Developers create Pokemon Go-like education apps for Syrian refugee children
What happens when you combine Pokémon-Go with game-based learning?
One Norwegian government-funded initiative launched two smartphone app games in Paris last week to improve the social and educational wellbeing of Syrian refugee children.
With about 2.5 million Syrian children worldwide lacking formal education, and increased penetration of smartphone technology, the EduApps4Syria initiative managed to create a niche for two international game developers: The Romanian Apps Factory and Cologne Game Lab based out of Germany.
Funded by the Norwegian government and in cooperation with All Children Reading (itself a partnership of USAID, World Vision and the Australian government), Orange, INEE and other groups, EduApp4Syria hopes to assist Syrian refugee families with early childhood education by "taking advantage of widespread smartphone availability," according to its website.
“Almost all families have at least one smartphone,” said Alf Inge Wang, head of the competition and a professor of game-based learning, in a Skype interview. “So we are using the existing infrastructure and coming up with a non-traditional way of helping refugees.”

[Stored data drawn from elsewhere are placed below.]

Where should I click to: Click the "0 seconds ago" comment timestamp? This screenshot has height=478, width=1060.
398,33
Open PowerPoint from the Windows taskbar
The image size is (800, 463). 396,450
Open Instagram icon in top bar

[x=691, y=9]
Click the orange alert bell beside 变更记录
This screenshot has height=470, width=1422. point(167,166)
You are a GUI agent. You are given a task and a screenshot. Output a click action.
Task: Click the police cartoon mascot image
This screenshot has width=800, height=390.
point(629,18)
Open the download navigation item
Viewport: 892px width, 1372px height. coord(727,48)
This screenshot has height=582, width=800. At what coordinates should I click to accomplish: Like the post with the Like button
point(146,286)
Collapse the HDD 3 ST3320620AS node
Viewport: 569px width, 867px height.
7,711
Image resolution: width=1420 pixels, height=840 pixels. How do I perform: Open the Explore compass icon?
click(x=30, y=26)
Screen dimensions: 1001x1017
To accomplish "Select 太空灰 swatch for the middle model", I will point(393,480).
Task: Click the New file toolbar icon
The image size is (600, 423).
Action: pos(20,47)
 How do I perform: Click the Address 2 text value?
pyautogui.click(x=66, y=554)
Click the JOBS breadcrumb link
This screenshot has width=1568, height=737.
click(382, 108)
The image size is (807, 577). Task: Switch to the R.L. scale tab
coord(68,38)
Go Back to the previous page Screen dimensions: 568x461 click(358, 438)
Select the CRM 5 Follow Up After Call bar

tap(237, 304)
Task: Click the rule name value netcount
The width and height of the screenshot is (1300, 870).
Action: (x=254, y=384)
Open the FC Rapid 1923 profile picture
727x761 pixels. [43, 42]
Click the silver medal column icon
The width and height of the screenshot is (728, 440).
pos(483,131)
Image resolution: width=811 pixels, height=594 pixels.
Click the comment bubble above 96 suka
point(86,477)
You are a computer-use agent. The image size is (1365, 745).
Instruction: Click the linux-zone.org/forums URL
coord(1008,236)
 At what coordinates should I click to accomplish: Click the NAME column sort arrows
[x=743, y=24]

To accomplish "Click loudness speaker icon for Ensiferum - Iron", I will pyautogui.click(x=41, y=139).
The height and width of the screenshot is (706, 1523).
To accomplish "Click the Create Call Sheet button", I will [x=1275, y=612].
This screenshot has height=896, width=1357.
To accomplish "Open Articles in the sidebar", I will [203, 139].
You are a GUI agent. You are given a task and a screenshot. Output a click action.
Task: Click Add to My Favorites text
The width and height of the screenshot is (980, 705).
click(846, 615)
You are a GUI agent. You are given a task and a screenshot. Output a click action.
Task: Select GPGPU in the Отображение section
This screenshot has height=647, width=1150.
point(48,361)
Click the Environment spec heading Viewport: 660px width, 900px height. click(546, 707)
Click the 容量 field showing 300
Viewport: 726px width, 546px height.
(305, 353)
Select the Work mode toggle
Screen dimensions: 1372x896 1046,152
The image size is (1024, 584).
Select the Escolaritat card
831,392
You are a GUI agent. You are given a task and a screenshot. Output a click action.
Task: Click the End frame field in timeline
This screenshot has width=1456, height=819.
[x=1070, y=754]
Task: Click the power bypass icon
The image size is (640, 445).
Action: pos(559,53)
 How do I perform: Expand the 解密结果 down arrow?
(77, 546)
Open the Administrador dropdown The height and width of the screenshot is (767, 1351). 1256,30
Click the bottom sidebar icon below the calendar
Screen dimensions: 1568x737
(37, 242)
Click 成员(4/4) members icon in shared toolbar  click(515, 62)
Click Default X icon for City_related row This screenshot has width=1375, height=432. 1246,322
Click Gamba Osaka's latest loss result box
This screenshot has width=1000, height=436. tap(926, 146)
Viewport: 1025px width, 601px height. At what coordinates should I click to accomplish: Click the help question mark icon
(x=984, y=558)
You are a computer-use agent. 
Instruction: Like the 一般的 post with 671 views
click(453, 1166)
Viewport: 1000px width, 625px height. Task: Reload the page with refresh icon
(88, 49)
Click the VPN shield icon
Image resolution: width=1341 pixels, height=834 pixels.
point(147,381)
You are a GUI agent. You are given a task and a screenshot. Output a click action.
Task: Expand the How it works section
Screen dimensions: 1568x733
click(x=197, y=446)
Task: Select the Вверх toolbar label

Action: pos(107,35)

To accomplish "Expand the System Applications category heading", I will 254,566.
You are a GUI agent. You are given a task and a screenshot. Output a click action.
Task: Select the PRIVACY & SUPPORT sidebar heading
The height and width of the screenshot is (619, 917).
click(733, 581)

The EduApps4Syria competition began in April 2016 with 78 submissions from 32 countries entering prototypes of the games. The initiative then narrowed the field to five game developers and gave them each $60,000 to advance their ideas. Finally two developers were given another $300,000 to test their games with Syrian refugee children and their mothers in Amman, Jordan. In the end, the competition selected the two top games: Feed the Monster and Antura & the Letters.
According to the rules of the competition, the gaming apps had to help children understand how to play the games without much adult supervision. At the same time, the games also had to provide audio and visual text instructions for children who are illiterate.
“It was like a reality show competition,” said Wang. “We called for unique ideas and organizations that could develop these ideas and pull off the game mechanics.”
While testing the apps, Wang recounted the testimony of a Syrian refugee boy in Norway who had started learning Norwegian, but five days after playing Feed the Monster and beating all the levels, he knew more Arabic than the game was able to teach him. The boy told Wang that he could start learning how to spell words because he already knew the letters.
Mark Tulchinski, a developer of Feed the Monster, began testing the game in a shelter for refugee families in Berlin, Germany. Based on the feedback they received from the kids, they modified and improved the gaming experience.
“We asked the kids what kind of games they were already playing, and saw it appealed to both boys and girls,” said Tulchinski via Skype from Paris.
The game-world of Feed the Monster reflects the story that millions of Syrian children have faced. Friendly, non-scary monsters have been kicked out of their homeland and had their eggs stolen. “When the kids practice the language in the game and they have the capacity to gain control over their lives, hopefully they will redeem their culture and their land,” said Tulchinski.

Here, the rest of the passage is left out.